Week 39: Laura Veirs: July Flame
Howard, the Record Shop Bloke, pointed out on the week I bought this that there was a new album of children's music by Laura Veirs. He wasn't sure he could really recommend it to me, but did say that her regular album was good. And wow, too bad it's been sitting on my shelf unopened all this time. It is, as far as I can tell, totally up Howard's street, given what else he's recommended me, and it's one of the best - beautiful songs, folky Americana, with nice tunes with such a variety that there's even a track that reminds me of Stereolab. I might even buy her Children's album now to see what my daughter thinks of it!

Week 40: Unknown Mortal Orchestra: Unknown Mortal Orchestra
I think I picked this up on the basis of hearing a track on Lauren Laverne's Radio 6 show. It's a curious thing. A sort of Lo-Fi Prog, which is surely a contradiction in terms, and probably why it sounds not quite like anything else. If I had to liken them to anyone it would be Pavement. Not so much because anyone would confuse them, but for the combination of Lo-Fi and silliness at times. Being one of the albums in the last-minute rush, I can't say I've listened to it as thoroughly as I should, but the initial impression points to much goodness. The opening track is brilliant, some other will take me some time to get to know better, but I will definitely get to know them better.

Week 41: Sam Amidon: I See the Sign
My supplier moved in to promotion during the year and Sam Amidon was the first gig to come along. I'd not hear of him, though my estimably colleague and gig-companion Wilton had seen him before and recommended him. I duly bought the album in advance of the gig. It was fun, and I enjoyed him and his songs, even with a bizarre Jedward-centred between-song narrative. It is again Americana, which I've heard a lot this year through recommendations. Or perhaps NuFolk - I can't be sure. I don't think he has a fulsome beard or drinks microbrews, but he sure sounds like he should. That's no bad thing, I think. I at least drink microbrews, even if I don't have that late Beach Boys look. Nice album.

Week 42: Girls: Father, Son, Holy Ghost
My brother got me in to this band. At least I think so. I had some idea from somewhere that he liked them, so when it came to his birthday I looked around for gigs to take him to, and saw that Girls were playing around the right time. He was indeed keen to go. And we went. I listened to the album quite a bit in advance of the gig. It's really quite good. Tuneful shoegazy indie that would have fitted in the late 80s (clearly the best time for tuneful shoegazy indie music), although a bit more diverse than that. Also a good band to see live, though I always feel slightly uncomfortable when going to a band with obviously devoted fans, when I happen not to already be one of them. That's not much of a reason not to like them, though.
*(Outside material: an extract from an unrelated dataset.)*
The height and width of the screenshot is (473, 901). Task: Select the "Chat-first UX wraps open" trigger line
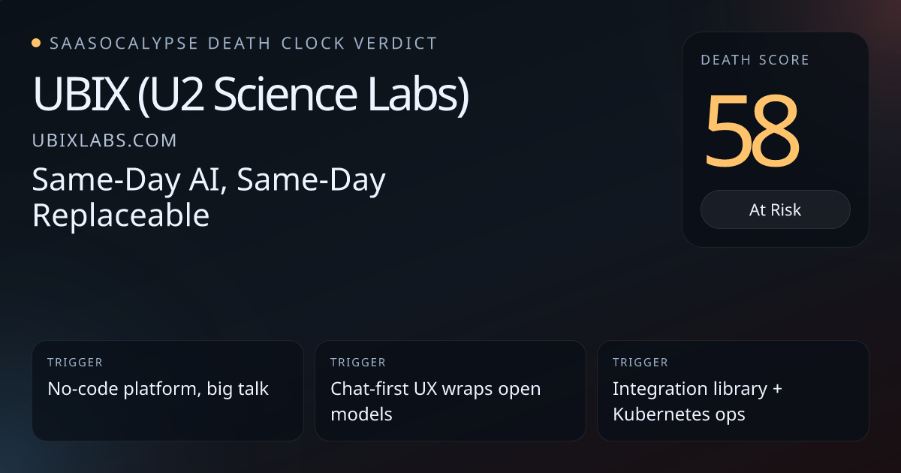pyautogui.click(x=435, y=389)
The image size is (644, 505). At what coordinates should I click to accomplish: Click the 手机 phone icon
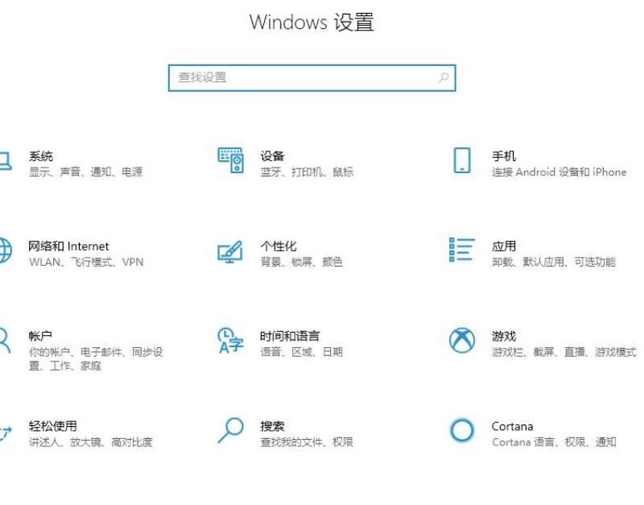(462, 160)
Week 43: A Winged Victory for the Sullen: A Winged Victory for the Sullen
We (girlfriend and I) saw this in the record shop, and based on nothing more than the cover, came to a judgement. I was mostly derisive, thinking song titles like "We played some open chords and rejoiced, for the Earth had circled the sun yet another year" just sounded pretentious, whereas she thought they sounded cool. I think in the end, we met somewhere in the middle upon hearing the album. It's so ambient that there seems no reason to either have it playing or not. I'm not sure I ever gave it the concentration I should have, but I'm not sure it really deserved it. It was pleasant enough, but never got under my skin.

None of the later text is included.